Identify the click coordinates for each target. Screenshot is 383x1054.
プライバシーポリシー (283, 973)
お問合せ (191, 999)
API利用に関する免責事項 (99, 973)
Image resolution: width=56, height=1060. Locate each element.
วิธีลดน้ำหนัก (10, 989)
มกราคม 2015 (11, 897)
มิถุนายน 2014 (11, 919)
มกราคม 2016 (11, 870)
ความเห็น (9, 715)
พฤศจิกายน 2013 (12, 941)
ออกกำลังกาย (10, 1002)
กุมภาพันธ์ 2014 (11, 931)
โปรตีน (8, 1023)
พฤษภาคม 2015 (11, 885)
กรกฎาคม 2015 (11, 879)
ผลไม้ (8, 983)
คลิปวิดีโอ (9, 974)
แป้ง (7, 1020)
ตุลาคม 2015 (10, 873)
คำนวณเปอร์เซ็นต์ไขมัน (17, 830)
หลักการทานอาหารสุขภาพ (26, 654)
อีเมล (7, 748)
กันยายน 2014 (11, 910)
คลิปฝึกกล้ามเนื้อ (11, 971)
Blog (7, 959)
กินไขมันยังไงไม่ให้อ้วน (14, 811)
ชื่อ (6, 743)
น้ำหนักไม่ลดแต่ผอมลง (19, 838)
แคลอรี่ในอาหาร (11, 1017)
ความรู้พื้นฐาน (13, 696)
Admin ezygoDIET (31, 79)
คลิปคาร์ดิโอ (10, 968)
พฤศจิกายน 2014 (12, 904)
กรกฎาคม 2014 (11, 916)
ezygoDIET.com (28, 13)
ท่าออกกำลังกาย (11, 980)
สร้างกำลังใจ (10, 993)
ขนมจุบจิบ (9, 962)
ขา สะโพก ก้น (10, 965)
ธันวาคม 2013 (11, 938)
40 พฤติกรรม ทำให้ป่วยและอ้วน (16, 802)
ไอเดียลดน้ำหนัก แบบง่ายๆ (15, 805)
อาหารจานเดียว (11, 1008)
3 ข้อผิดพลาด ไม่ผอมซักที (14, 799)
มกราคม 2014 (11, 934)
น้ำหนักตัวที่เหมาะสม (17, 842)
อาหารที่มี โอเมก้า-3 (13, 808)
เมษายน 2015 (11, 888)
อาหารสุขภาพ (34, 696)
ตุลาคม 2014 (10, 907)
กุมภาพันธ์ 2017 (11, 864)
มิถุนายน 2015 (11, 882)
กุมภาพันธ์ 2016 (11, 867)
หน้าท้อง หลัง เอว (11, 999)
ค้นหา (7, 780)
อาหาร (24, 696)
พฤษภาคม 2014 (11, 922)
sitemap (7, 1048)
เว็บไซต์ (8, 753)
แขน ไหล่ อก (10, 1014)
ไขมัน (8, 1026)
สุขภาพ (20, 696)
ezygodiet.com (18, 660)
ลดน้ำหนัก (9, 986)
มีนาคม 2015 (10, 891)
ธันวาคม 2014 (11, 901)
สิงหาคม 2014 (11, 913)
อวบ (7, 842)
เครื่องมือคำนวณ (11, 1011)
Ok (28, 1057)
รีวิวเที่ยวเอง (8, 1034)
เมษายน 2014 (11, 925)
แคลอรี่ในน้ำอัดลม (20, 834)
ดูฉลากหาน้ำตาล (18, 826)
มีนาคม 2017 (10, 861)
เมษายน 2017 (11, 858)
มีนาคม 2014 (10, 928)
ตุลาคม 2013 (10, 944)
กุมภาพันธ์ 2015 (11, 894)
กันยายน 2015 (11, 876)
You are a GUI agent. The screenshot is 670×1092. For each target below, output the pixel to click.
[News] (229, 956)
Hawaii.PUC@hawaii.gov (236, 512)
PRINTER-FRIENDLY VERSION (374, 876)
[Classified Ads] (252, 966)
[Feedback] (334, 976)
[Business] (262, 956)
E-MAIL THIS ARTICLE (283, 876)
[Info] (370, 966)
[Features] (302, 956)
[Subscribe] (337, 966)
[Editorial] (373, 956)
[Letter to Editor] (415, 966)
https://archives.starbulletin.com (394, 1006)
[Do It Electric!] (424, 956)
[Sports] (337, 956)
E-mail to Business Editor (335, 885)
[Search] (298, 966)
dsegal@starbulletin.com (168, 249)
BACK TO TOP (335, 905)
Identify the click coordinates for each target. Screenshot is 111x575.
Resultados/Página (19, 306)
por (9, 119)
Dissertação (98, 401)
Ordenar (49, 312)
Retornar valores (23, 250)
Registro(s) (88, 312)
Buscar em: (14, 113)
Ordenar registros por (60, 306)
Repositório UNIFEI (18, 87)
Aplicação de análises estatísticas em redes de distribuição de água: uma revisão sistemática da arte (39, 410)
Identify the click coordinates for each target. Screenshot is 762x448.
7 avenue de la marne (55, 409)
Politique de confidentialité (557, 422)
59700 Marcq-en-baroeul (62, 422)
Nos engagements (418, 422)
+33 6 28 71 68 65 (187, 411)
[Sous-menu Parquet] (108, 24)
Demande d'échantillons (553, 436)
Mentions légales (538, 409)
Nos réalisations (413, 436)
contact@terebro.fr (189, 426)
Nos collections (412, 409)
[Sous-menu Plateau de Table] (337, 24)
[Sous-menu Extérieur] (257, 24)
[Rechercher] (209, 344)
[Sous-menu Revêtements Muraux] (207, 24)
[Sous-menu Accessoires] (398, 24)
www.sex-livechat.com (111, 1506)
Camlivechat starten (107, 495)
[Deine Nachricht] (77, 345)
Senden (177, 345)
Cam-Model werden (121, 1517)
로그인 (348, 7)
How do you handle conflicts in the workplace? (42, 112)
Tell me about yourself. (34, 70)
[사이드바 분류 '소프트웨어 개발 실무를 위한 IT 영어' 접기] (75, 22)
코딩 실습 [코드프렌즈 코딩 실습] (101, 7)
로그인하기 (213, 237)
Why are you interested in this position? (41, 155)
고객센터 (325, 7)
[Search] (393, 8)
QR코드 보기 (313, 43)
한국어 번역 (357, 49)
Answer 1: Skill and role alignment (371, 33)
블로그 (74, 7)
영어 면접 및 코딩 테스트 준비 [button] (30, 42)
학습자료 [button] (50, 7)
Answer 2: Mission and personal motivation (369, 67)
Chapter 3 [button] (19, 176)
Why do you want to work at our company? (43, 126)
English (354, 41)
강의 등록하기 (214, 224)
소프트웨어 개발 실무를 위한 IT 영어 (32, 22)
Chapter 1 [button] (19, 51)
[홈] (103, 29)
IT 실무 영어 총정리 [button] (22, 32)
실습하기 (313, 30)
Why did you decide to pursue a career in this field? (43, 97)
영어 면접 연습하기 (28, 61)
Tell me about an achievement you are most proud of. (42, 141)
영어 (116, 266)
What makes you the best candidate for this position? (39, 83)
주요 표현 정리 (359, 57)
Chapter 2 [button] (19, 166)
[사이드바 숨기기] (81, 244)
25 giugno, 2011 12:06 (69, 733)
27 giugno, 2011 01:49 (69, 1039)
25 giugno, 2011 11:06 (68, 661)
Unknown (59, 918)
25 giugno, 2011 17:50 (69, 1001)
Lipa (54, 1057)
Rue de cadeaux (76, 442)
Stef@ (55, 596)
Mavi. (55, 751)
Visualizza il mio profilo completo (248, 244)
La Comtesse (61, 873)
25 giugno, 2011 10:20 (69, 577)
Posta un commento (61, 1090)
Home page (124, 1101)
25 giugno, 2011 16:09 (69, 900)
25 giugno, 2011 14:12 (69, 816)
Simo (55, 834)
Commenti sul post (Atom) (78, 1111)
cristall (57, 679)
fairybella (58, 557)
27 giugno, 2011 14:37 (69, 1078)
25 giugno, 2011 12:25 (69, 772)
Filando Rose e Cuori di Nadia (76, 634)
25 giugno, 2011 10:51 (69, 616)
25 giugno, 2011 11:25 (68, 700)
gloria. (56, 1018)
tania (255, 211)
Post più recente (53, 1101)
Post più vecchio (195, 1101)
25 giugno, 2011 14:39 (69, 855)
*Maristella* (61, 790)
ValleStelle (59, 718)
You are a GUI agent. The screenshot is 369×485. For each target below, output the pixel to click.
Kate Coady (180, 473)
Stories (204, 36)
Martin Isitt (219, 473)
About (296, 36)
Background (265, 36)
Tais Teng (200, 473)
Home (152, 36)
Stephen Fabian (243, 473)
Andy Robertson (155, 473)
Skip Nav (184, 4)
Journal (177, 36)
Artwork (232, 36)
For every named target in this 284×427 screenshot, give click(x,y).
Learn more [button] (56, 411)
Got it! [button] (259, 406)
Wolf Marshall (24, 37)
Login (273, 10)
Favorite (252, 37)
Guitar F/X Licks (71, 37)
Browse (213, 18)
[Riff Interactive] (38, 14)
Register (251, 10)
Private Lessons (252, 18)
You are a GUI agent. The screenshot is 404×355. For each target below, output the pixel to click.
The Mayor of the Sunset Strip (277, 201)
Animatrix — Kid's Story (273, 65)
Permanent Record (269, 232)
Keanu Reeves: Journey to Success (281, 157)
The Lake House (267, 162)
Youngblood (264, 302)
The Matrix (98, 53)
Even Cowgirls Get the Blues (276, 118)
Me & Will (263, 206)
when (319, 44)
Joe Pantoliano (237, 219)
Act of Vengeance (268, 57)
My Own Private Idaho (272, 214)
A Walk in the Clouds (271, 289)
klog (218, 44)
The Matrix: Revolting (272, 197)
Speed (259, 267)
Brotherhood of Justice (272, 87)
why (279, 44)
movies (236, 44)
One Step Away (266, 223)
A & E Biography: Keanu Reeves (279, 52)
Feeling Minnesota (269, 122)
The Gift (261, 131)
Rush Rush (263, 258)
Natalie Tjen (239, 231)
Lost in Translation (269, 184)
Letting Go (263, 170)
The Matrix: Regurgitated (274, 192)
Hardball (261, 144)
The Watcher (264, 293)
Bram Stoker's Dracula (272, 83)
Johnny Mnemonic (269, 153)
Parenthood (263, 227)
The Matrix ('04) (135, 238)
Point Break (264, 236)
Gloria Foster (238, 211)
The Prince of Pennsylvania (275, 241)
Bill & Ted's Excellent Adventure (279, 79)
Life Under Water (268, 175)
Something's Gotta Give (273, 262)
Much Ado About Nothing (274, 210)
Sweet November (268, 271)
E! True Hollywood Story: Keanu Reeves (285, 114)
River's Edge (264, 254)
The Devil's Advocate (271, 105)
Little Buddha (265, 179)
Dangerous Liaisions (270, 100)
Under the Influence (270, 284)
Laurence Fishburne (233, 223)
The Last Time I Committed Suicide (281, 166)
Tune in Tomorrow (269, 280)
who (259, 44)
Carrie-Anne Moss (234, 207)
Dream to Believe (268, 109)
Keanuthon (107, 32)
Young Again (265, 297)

What the task requires:
Rewrite the lines from the start of the data through the line holding "มกราคม 2015 (11, 897)", inclusive, and swap "Identify" for "Determine". Return only those lines, with nothing else changed.

Written reply:
Determine the click coordinates for each target. Screenshot is 383x1054.
プライバシーポリシー (283, 973)
お問合せ (191, 999)
API利用に関する免責事項 (99, 973)
Image resolution: width=56, height=1060. Locate each element.
วิธีลดน้ำหนัก (10, 989)
มกราคม 2015 (11, 897)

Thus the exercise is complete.